In the past several years, various printing technologies have been developed which inherently contain the ability to place a dot or picture element (pel) at any point on a page. For example, laser electrophotographic printers such as the IBM 3800 and the IBM 6670 have that capability. Other types of electrophotographic printers such as light emitting diode (LED) also have that capability. Additionally, magnetic printers, ion deposition printers, and dot matrix printers can all have an all points printable capability.
An all points addressable (APA) printer is a printer such as described above which can be commanded to print a dot or picture element at any point on a page. An APA printer, therefore, is a printer which is not only capable of printing at any coordinate position but is one that contains a control unit enabling it to be commanded to do that. For example, the IBM 6670 laser printer, mentioned above, is not an APA printer although the technology of the print engine inherently had that capability. In recent years, several printers have been developed with an APA capability including the IBM 3800 Model 3.
Despite the development of APA printers, software support for advanced function printing utilizing such printers has lagged far behind the development of the print engines themselves. As a result, the inherent capabilities of the APA printers to handle various typographic fonts and to present composed pages containing a mixture of text, image, and graphics data have not been fully exploited in data processing and office systems. By graphics data is meant line drawings whereas image data is exampled by photographs.
The lack of software support for advanced function printing, however, is in large measure, attributable to the large number of new and different all points addressable printers each of which has its own unique data processing process that frequently bears little resemblance from one machine to another for an equivalent function. Furthermore, many of these processes have printing functions so primitive that a considerable amount of effort is required by the using software to prepare data for the printer.
Another factor which has inhibited the growth of host application programs utilizing APA printers has been the complexity of managing auxiliary resources such as various font patterns and electronic form descriptions that must be downloaded to the printer prior to the printing of pages. Typically, the prior art has required the host application to prepare a bit map of the information to be printed and to transmit that map bit by bit to the printer. The IBM 3800 Model 3, an APA Printer, has improved on that type of data transmission but is limited to data transmission over data channels. As a result, host application software utilizing the model 3 is usable only with the model 3 or another channel attached printer.
One major object which this invention achieves is to enable the transmission of data to be printed from a host application to an APA printer over any type of communicating medium; channel, telecommunication lines, local area network, microwave, etc. and to transmit that data and utilize the full functional capability of an APA printer without regard to the type of transmission protocol in use. Furthermore, the process of this invention attains the object of making the host application software completely independent of the type of printing technology used at the APA printer. That is, the printer can utilize any type of printing technology and it can have any type of microprocessor associated with the printer control unit processing the commands and data received through use of the inventive process. Moreover, the process enables the transmission of any kind of data type, that is, textual data, image data, graphics data, or bar code data. Additionally, the process enables these different data types to be mixed together for presentation on a single page.

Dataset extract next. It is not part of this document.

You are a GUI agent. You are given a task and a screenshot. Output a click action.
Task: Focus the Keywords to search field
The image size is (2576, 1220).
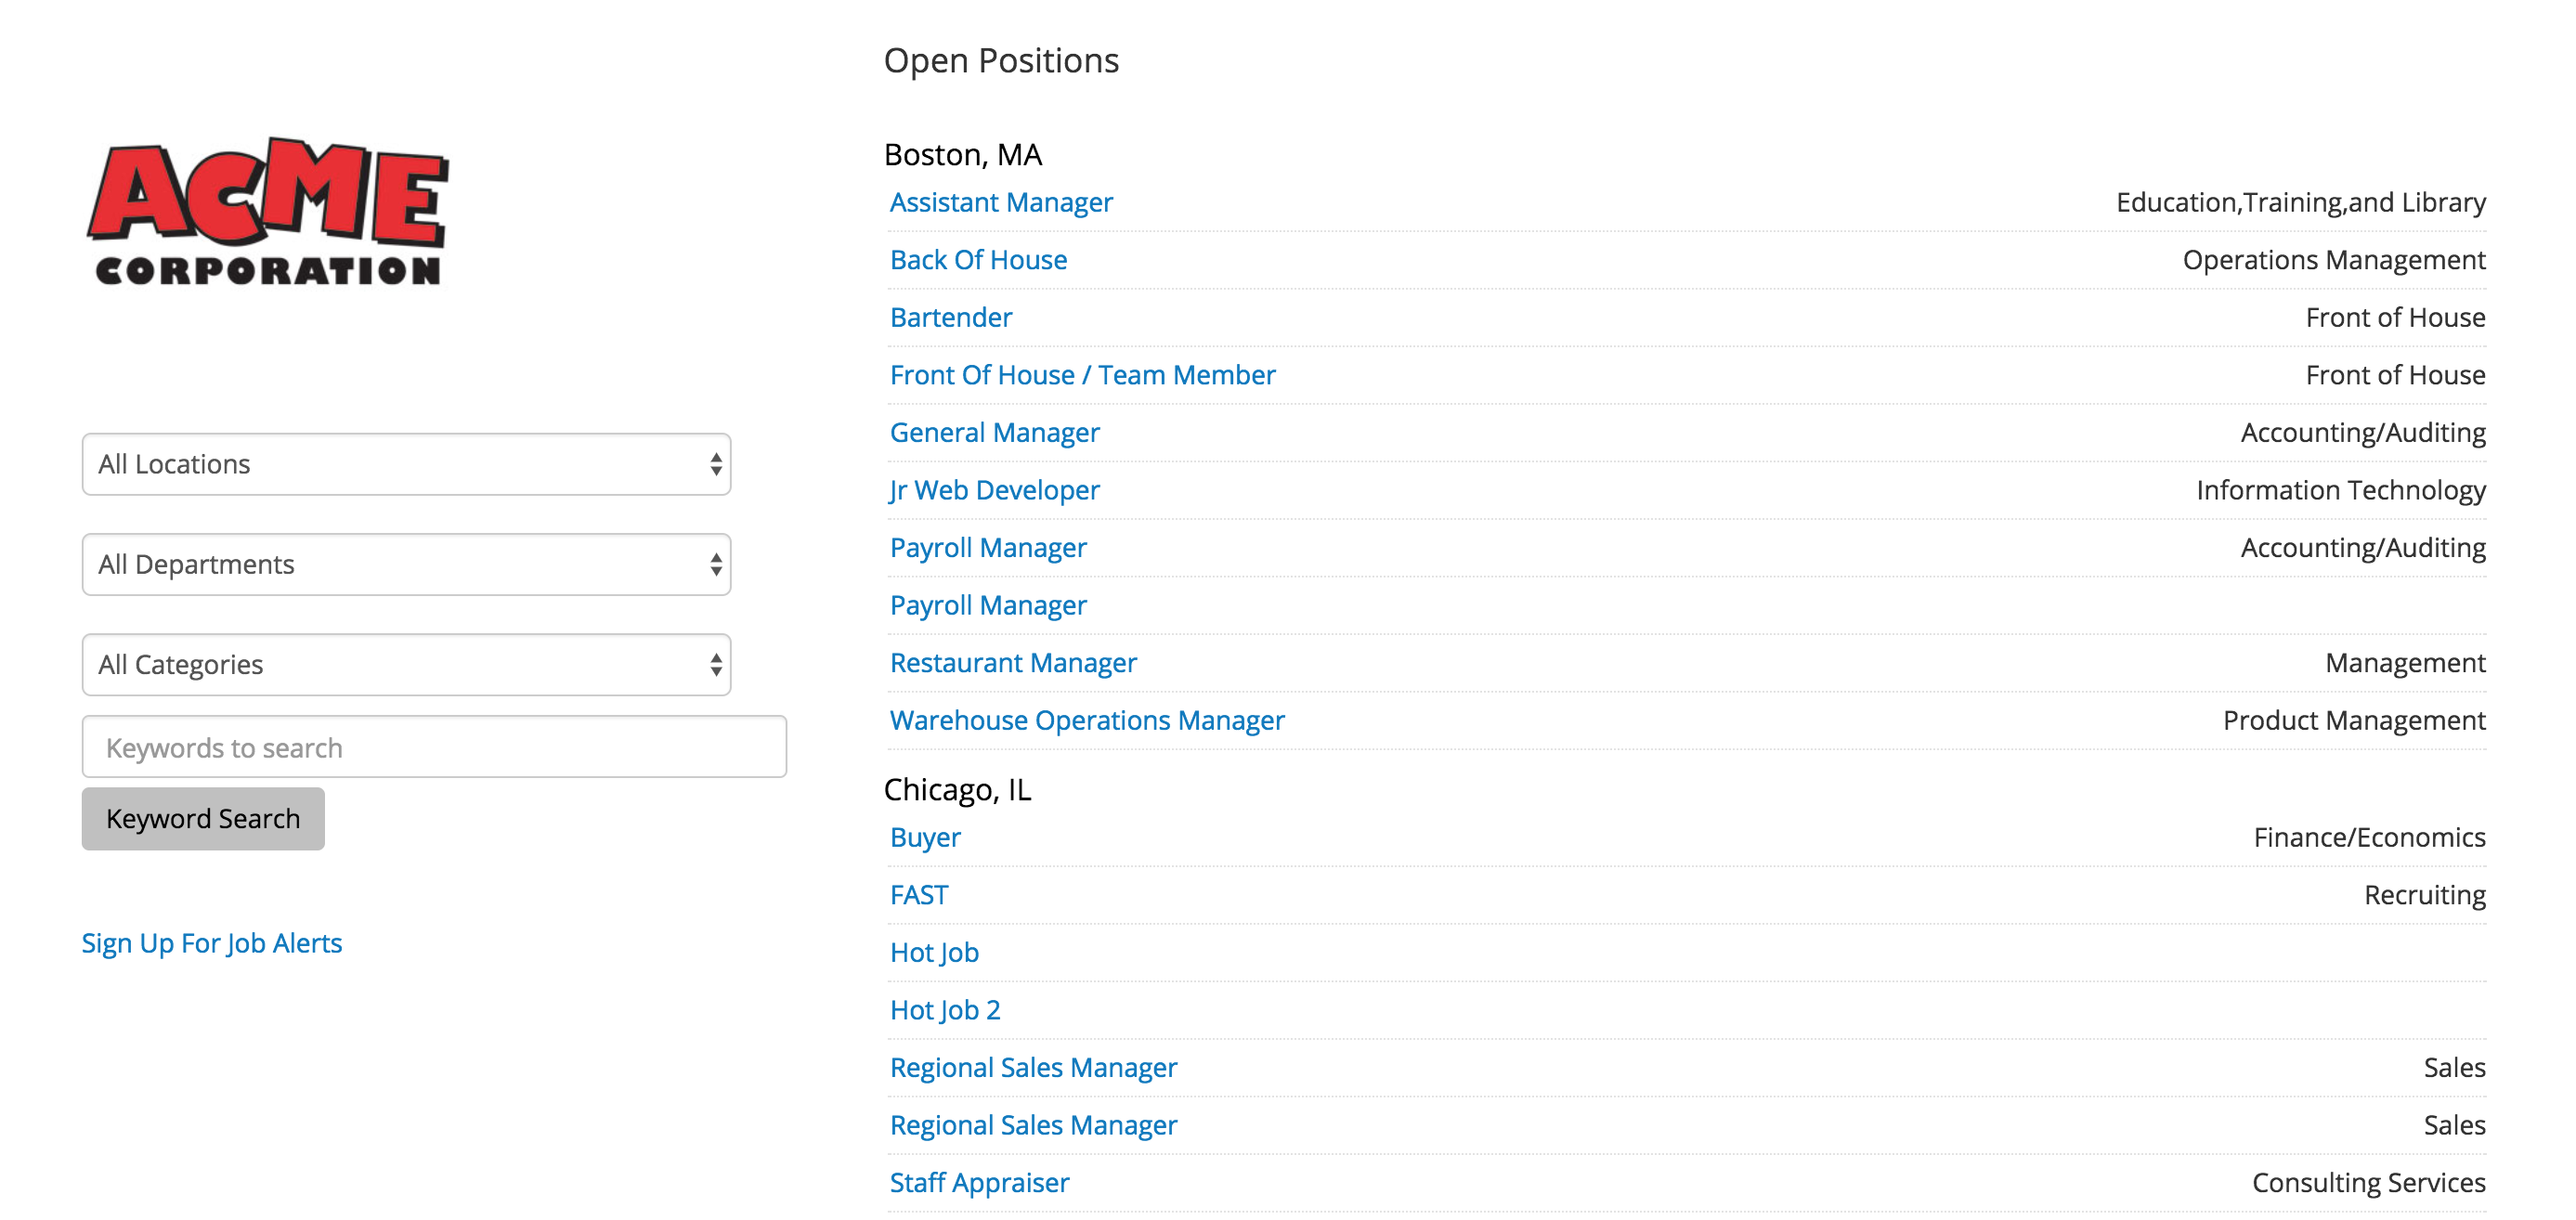pos(434,747)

As a result of the use of the process of this invention, designers of APA printers are free to pursue any type of technology and be assured of a large well-developed range of application host software available to use the product when it becomes available.
Additionally, use of the process of this invention enables software designers to develop better and better software for utilizing the capabilities of APA printers without fear of their products becoming obsolete because they are tied to a particular printer or a particular print technology. Use of the process of this invention makes the software usable with any APA printer and moreover, makes it usable over any type of communicating medium.